TASK ITEM
Would you give the number of lines in the entries that contain the word "card"? Nothing else is needed.

(Stored records)
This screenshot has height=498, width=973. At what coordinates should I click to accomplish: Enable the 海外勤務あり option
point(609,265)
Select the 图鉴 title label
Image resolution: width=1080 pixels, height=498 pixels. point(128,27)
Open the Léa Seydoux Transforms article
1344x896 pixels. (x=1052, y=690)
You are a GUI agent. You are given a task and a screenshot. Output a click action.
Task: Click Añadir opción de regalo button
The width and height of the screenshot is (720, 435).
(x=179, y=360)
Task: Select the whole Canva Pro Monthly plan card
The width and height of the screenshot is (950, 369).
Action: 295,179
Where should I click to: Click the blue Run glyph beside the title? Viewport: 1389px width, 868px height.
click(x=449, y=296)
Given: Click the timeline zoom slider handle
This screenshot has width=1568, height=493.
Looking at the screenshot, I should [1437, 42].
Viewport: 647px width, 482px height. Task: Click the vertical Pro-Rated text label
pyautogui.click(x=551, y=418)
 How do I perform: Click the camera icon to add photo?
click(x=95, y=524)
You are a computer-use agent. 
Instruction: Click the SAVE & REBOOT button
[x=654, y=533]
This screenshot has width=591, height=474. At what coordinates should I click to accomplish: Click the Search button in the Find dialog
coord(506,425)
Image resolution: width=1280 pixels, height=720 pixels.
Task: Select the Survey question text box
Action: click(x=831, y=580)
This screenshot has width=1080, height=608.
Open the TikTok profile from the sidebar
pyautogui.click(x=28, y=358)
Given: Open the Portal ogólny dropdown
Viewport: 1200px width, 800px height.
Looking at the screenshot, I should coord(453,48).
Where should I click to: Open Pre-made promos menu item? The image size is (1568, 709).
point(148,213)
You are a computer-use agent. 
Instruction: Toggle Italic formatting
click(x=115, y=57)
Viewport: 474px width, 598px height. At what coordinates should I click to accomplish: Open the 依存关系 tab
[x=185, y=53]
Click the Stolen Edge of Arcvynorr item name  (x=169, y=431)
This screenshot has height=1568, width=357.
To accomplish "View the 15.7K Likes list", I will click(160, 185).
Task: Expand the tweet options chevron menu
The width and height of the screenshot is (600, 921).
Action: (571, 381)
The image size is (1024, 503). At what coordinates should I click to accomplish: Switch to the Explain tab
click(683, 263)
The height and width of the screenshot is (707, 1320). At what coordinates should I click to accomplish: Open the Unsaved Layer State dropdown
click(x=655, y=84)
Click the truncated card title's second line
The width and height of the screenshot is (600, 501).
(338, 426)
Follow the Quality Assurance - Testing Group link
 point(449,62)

FINISHED EXERCISE
2